Ariadne Van Zandbergen/Apa Publications

Poaching

During the 1970s and ’80s, as elsewhere in Africa, Tanzania’s elephant population was decimated in the ivory wars. Some herds were poached to within 20 percent of their former size. At its worst, in the Selous Game Reserve, 20,000 elephants were slaughtered over a two-year period. Poaching was out of control, and the government did not have the resources to combat it. The timing coincided with the anti-hunting ban in Tanzania, giving the poachers carte blanche in the hunting areas.

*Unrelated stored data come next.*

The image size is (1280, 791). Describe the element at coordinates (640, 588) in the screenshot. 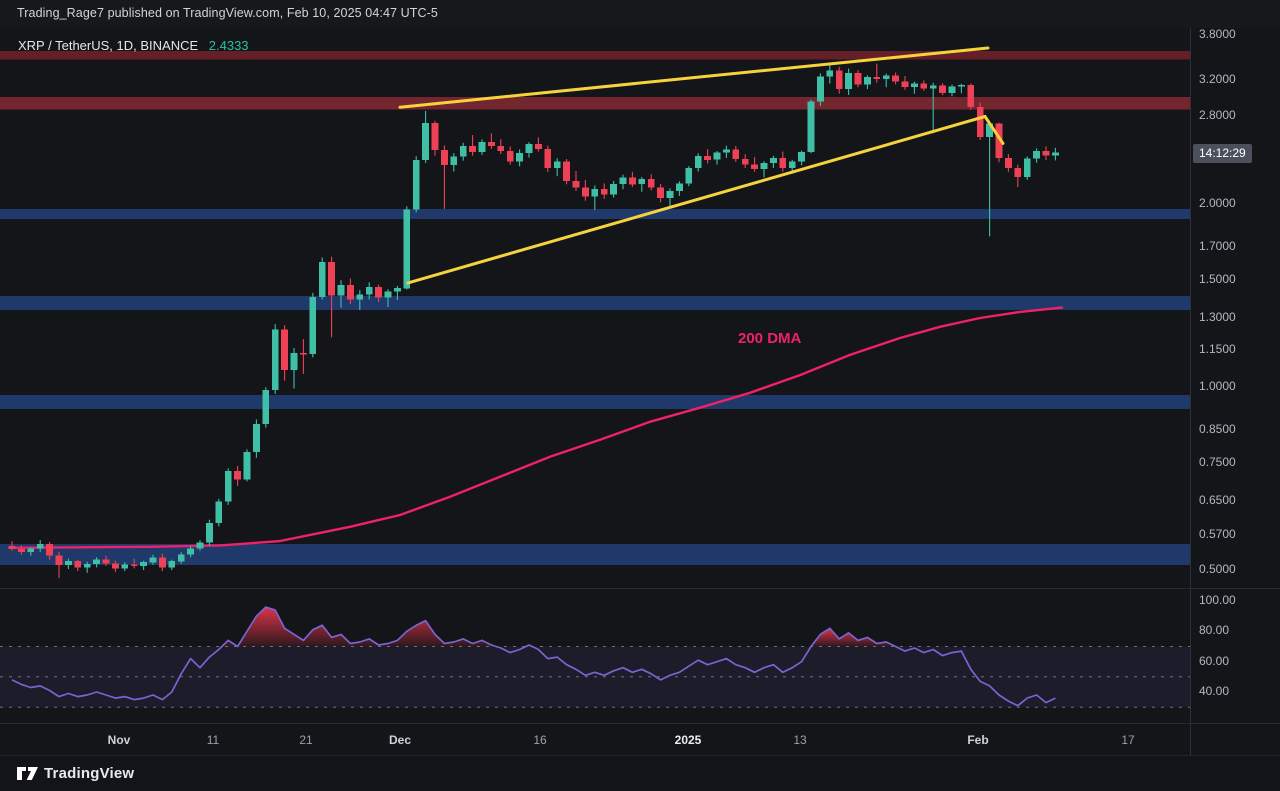

I see `pane-separator` at that location.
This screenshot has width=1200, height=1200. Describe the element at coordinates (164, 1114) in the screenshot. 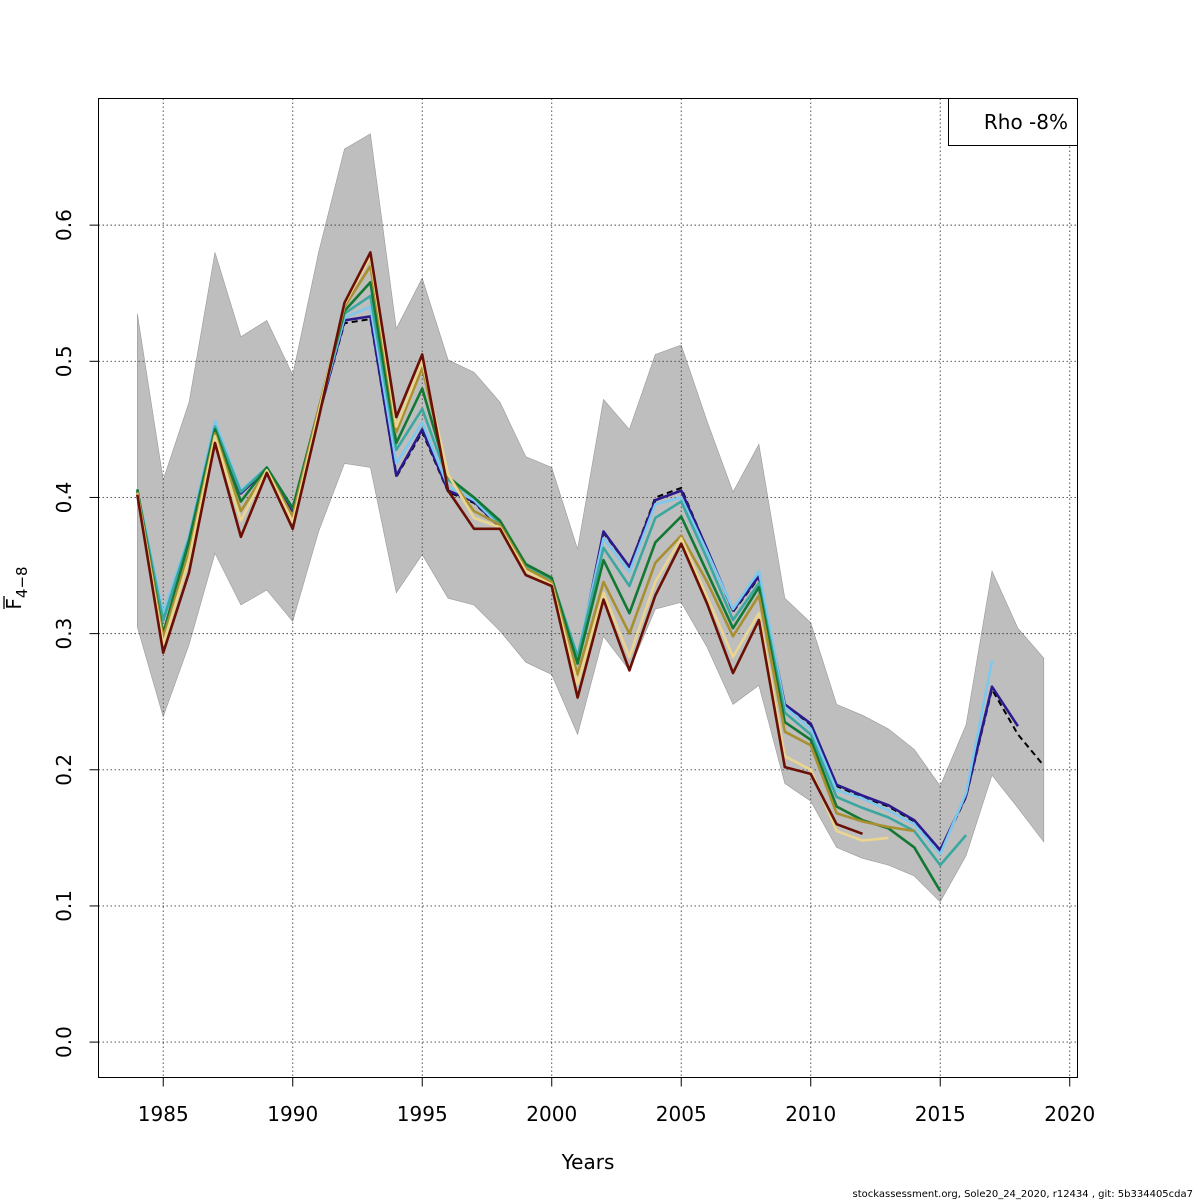

I see `x-tick-label: 1985` at that location.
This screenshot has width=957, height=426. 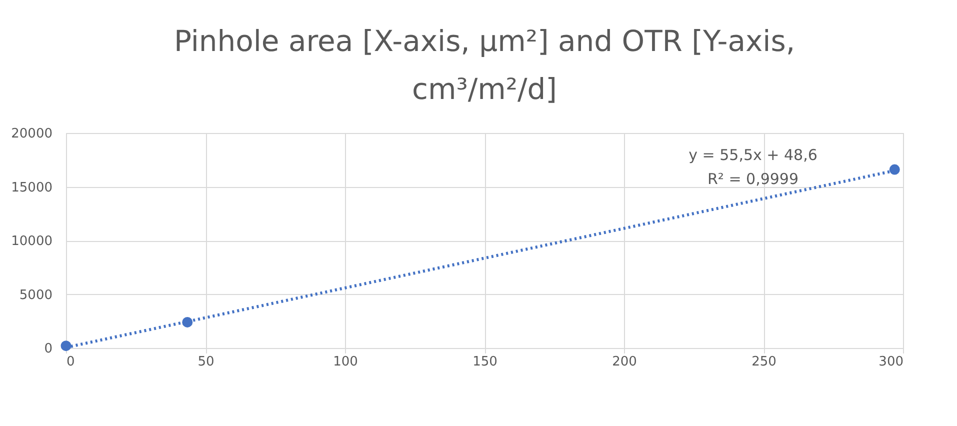 What do you see at coordinates (346, 362) in the screenshot?
I see `x-tick-label: 100` at bounding box center [346, 362].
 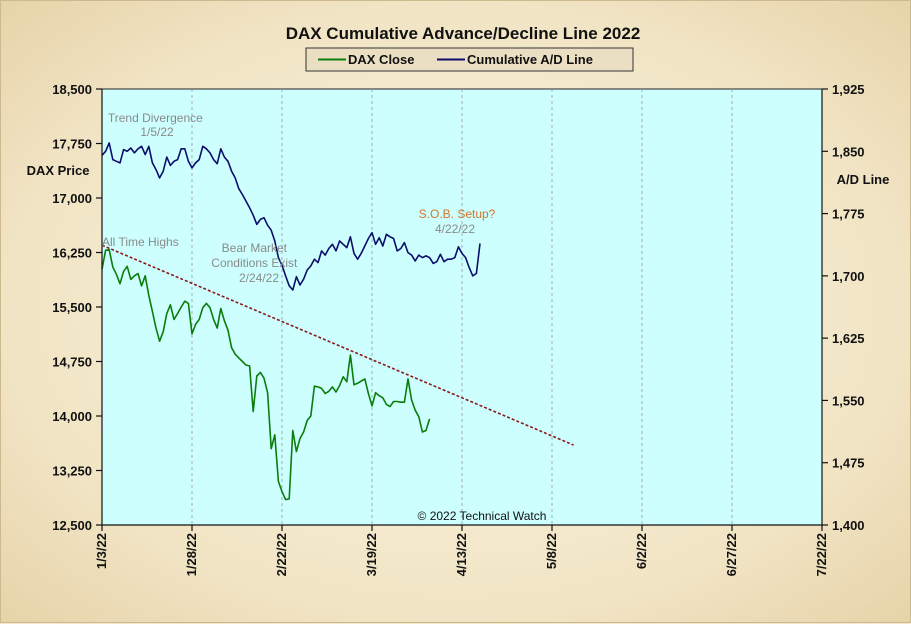 I want to click on right-tick-label: 1,400, so click(x=848, y=526).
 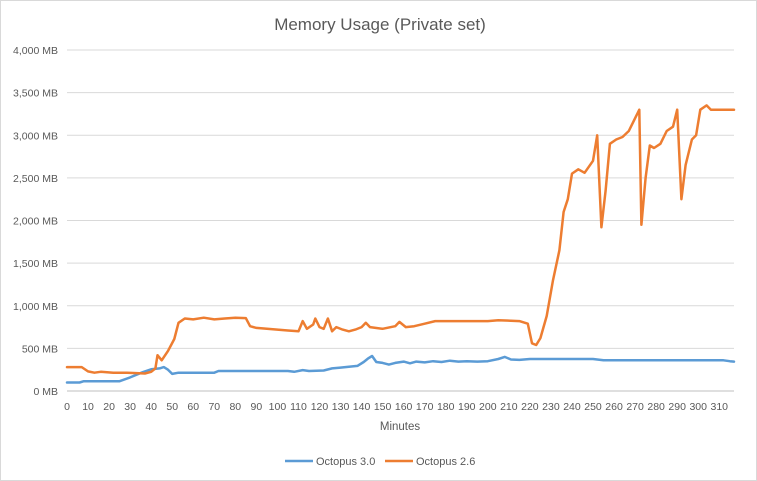 What do you see at coordinates (614, 407) in the screenshot?
I see `x-tick-label: 260` at bounding box center [614, 407].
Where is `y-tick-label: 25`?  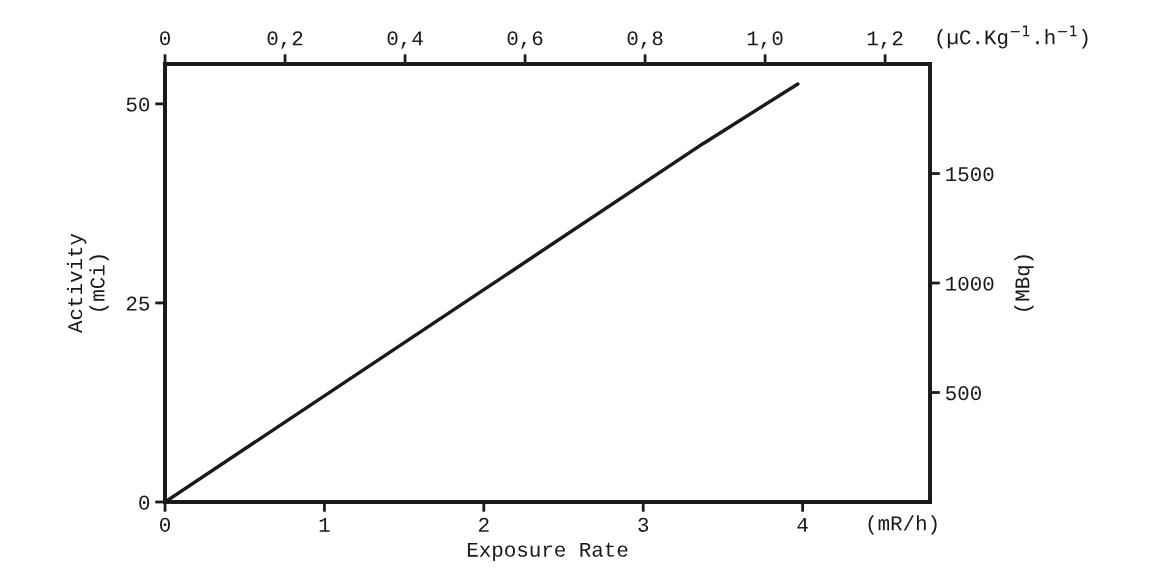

Fortunately, the international outcry resulted in the CITES imposing a moratorium on the ivory trade in 1989, when the African elephant was placed on the critical endangered species list, which gave a total ban on trading in elephant products. In late 2002, a limited trade in ivory resumed. There was no immediate increase in poaching as a result of this, but numerous reports indicate that elephant poaching throughout Tanzania has been on the increase since 2009. In 2016, the WWF warned that elephants could disappear from the Selous Game Reserve completely by 2022 unless poaching is stopped.

On the endangered list

The current situation with black rhino is more fragile. It is estimated that there are only a few dozen animals in the Selous, and they constitute about two-thirds of Tanzania’s total rhino population (the remainder being split between the Ngorongoro Crater and a few specific parts of the Serengeti). The population is so fragmented and dispersed that there have been suggestions that the only way to create a viable breeding pool is to create a sanctuary within the Selous.

In 1994, the Sand Rivers Rhino Project was established by Richard Bonham and the late Elizabeth Theobold to protect rhinos from poaching. The project, now named the Selous Rhino Trust, has grown in scale and received major funding from the European Union.

The rhino are difficult to see, a reflection of poaching avoidance and the dense, riverine gullies in which they live. Trackers with global positioning systems (GPS) have only a 50 percent chance of finding rhino evidence along a 1,000km (620-mile) transect.

Since the carnage of the 1970s and ’80s, poaching remains a problem, but it is not on the same gross scale as before. The battle continues nevertheless, and in 2017 the government launched plans to create a paramilitary force to target poachers. At the same time, there has been an increase in the local bush-meat trade, particularly of smaller species such as antelope, where the indiscriminate killing gives great cause for concern. Undoubtedly, the future of Tanzania’s wildlife remains balanced in the hands of man.